Rachel allegedly suffered partial sight loss because of the two-year delay to her lazy-eye diagnosis, a condition whose technical name is amblyopia.
In 2013, when Rachel was 17, her parents, Howard and Michelle Parsons, sued the Mullica Township Board of Education, Grasso and a pair of doctors.
A judge Atlantic County refused to grant Grasso and the board summary judgment, but the New Jersey Appellate Division reversed last week.
Citing the Tort Claims Act, which "specifically provides absolute immunity for 'failure to make a physical examination, or to make an adequate physical examination,'" the appeals court called it "undisputed that the health screening of Rachel for visual acuity was not made 'for the purpose of treatment.'"

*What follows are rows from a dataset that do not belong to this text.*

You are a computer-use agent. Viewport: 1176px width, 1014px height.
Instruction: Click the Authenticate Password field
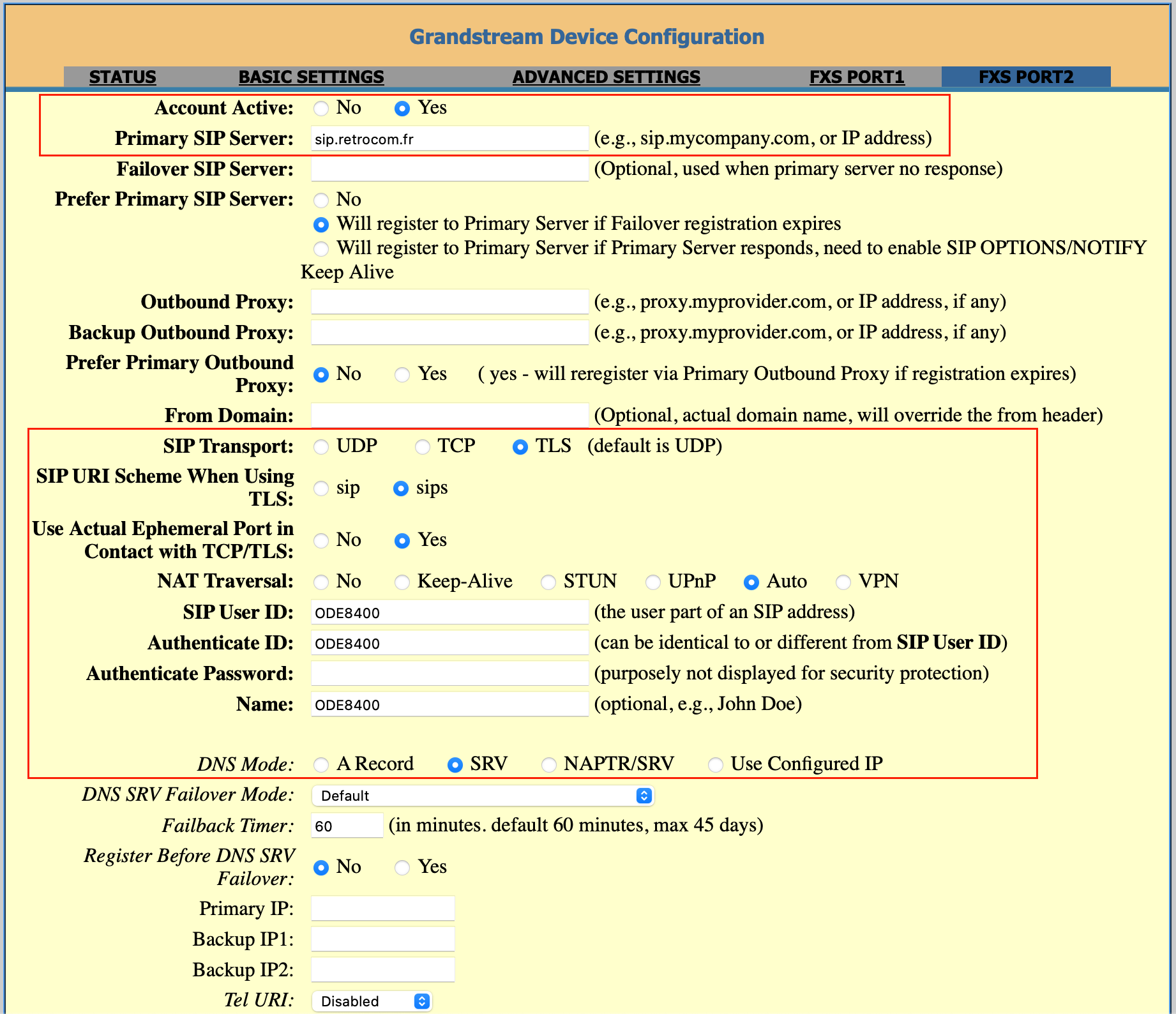pos(449,674)
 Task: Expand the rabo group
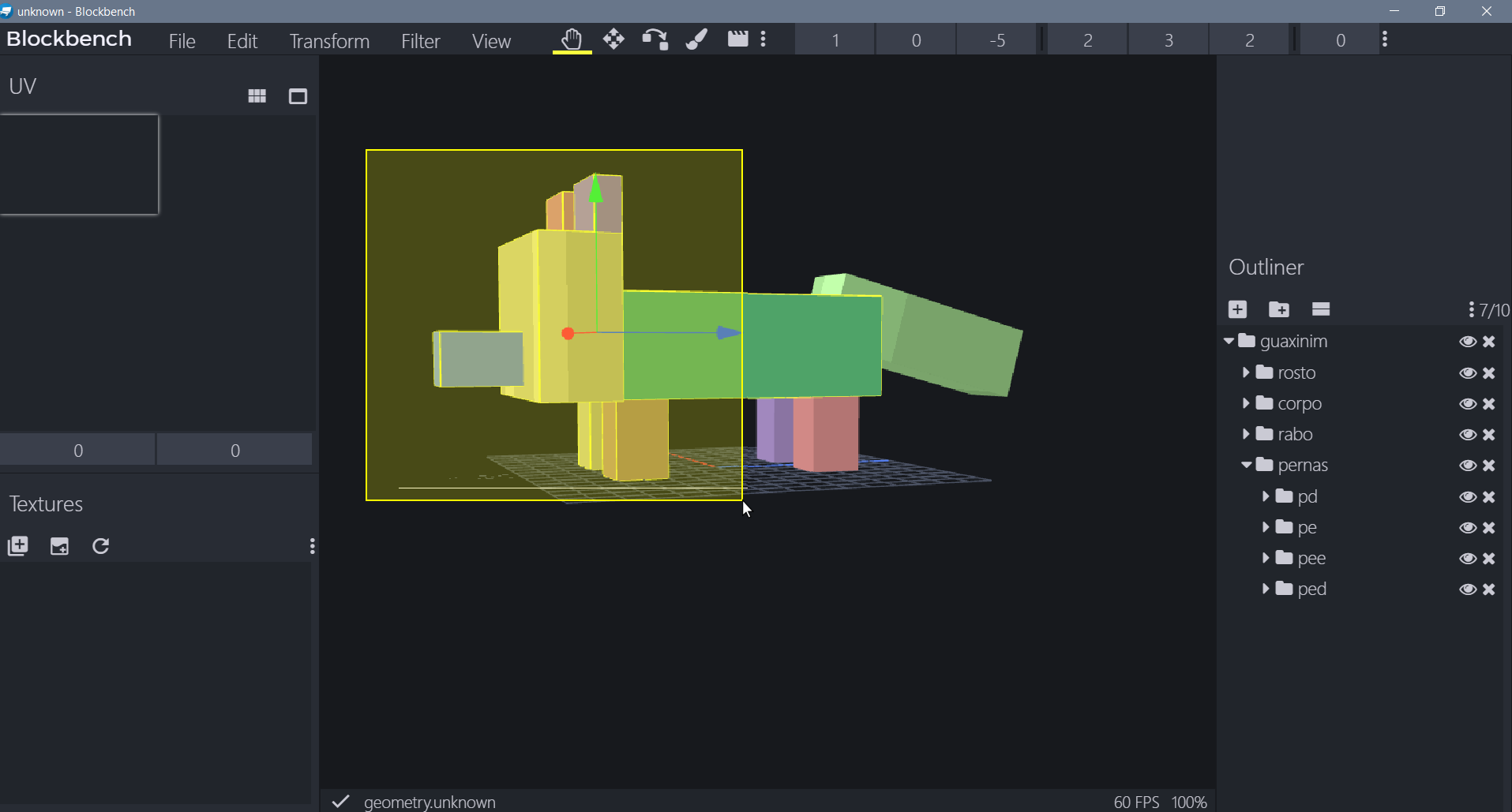[1247, 434]
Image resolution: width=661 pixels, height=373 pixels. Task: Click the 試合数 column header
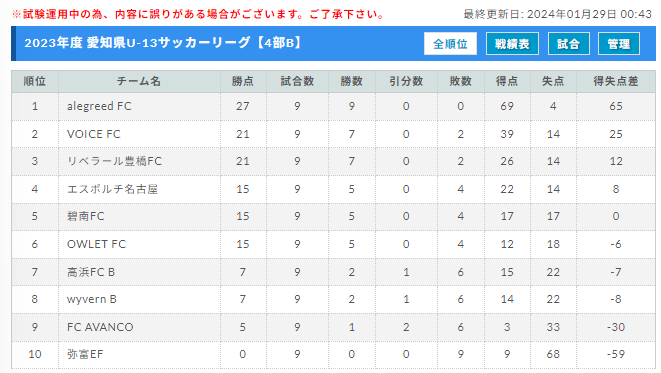pyautogui.click(x=297, y=81)
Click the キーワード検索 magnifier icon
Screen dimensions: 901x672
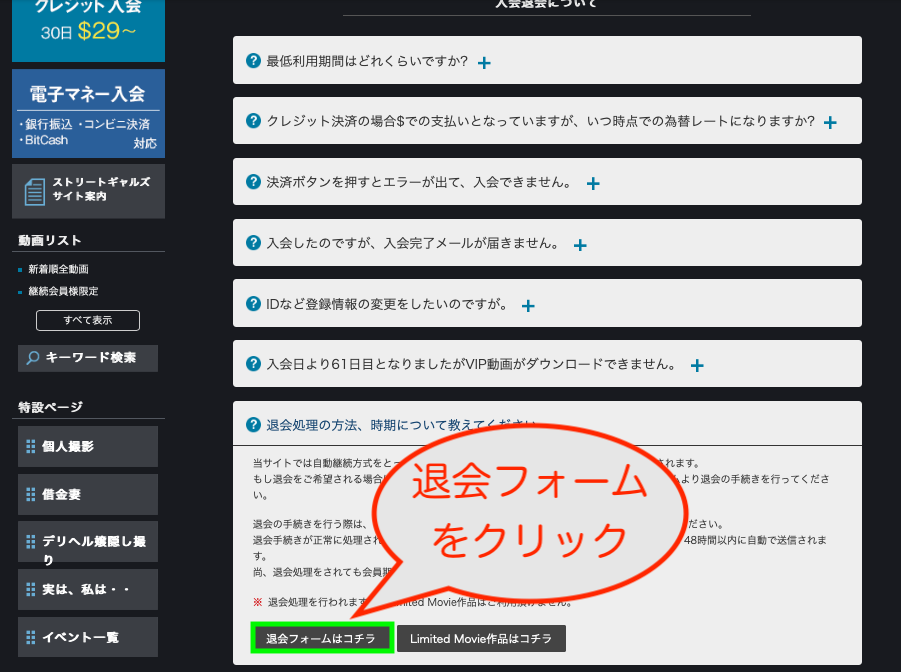tap(33, 358)
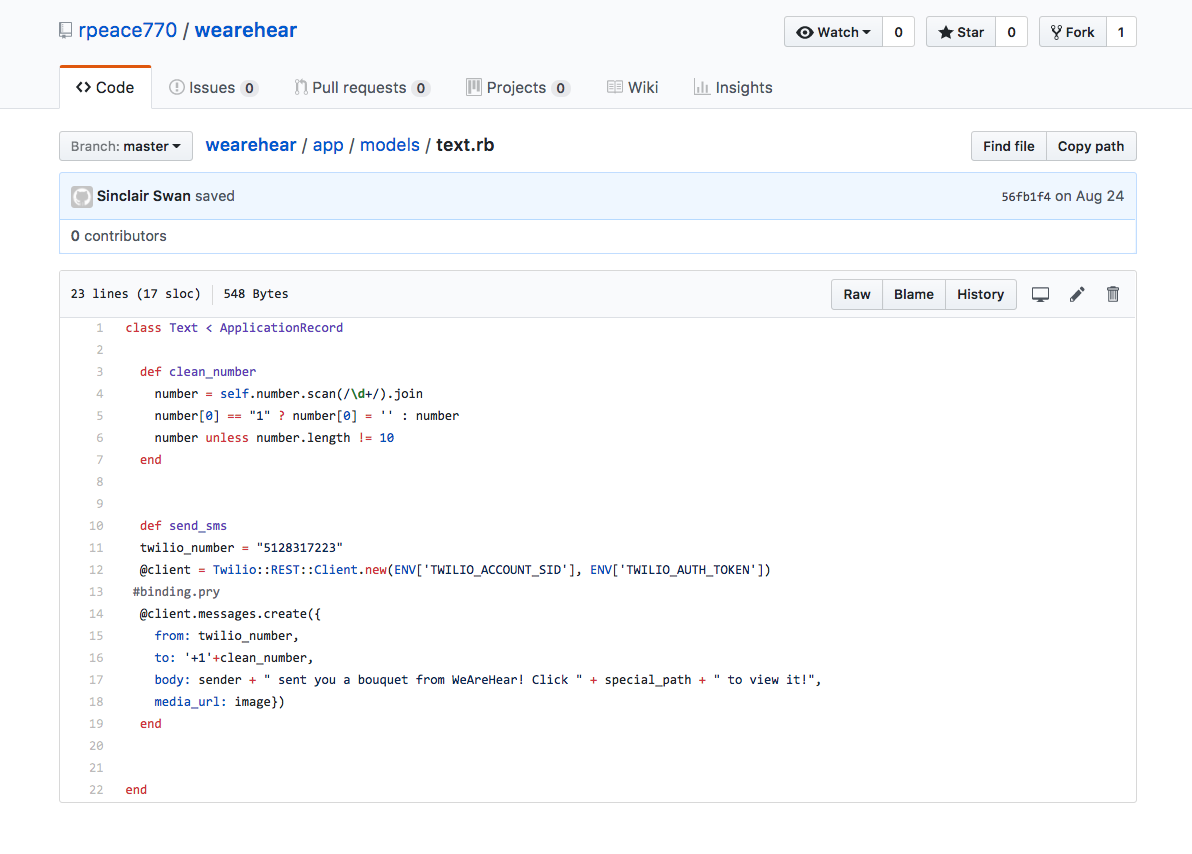
Task: Star the wearehear repository
Action: (961, 32)
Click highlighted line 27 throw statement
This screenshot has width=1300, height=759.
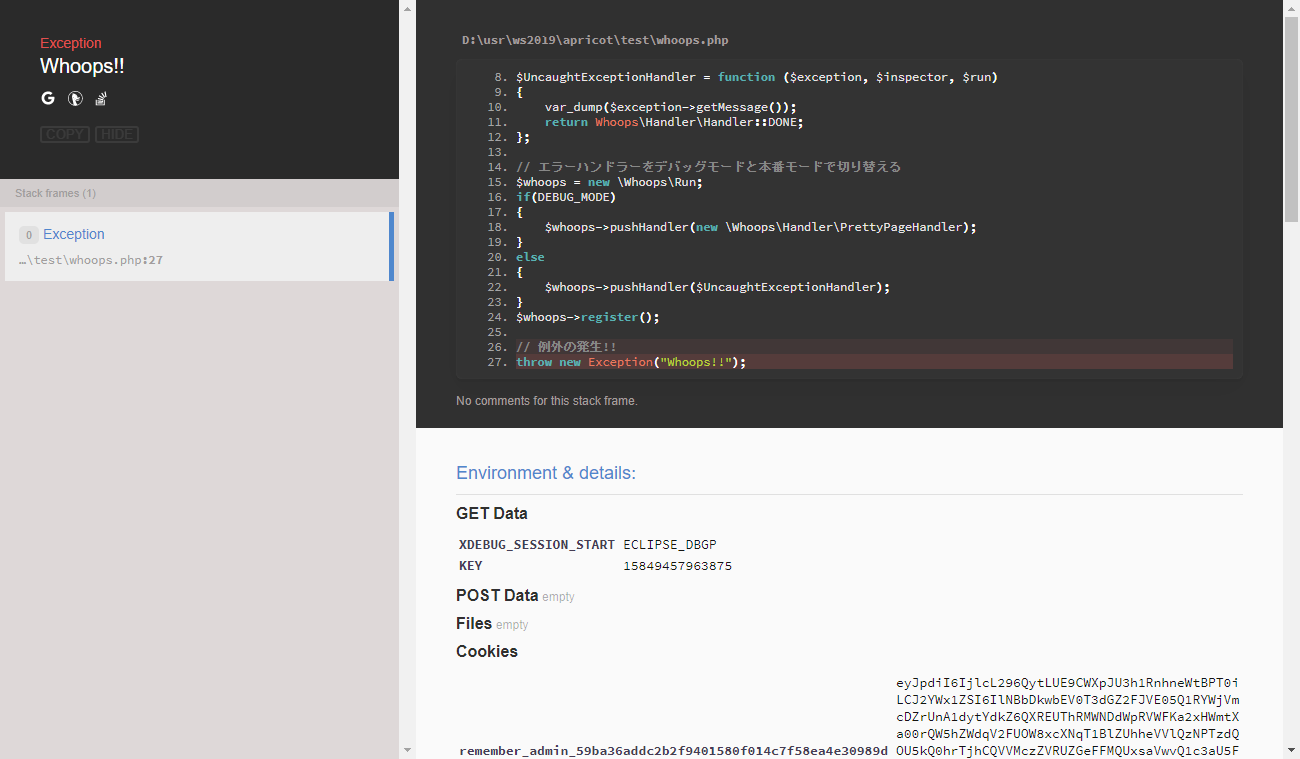pos(631,362)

"Rather, it was made 'for the purpose of determining whether [she had] a disease or physical or mental condition that would constitute a hazard to [her] health or safety,'" Justice George Leone wrote for a three-person panel.
As such the board and Grasso have immunity, according to the ruling.
Leone noted that the Parsons family made a "serious allegation" that the defendants were responsible for Rachel's vision loss.
"However, as our Supreme Court recently stated in finding immunity from liability for wrongful death, even where the facts 'involve a profound tragedy' or 'evoke sympathy," the judiciary's focus must be 'on the meaning of a statute," Leone wrote.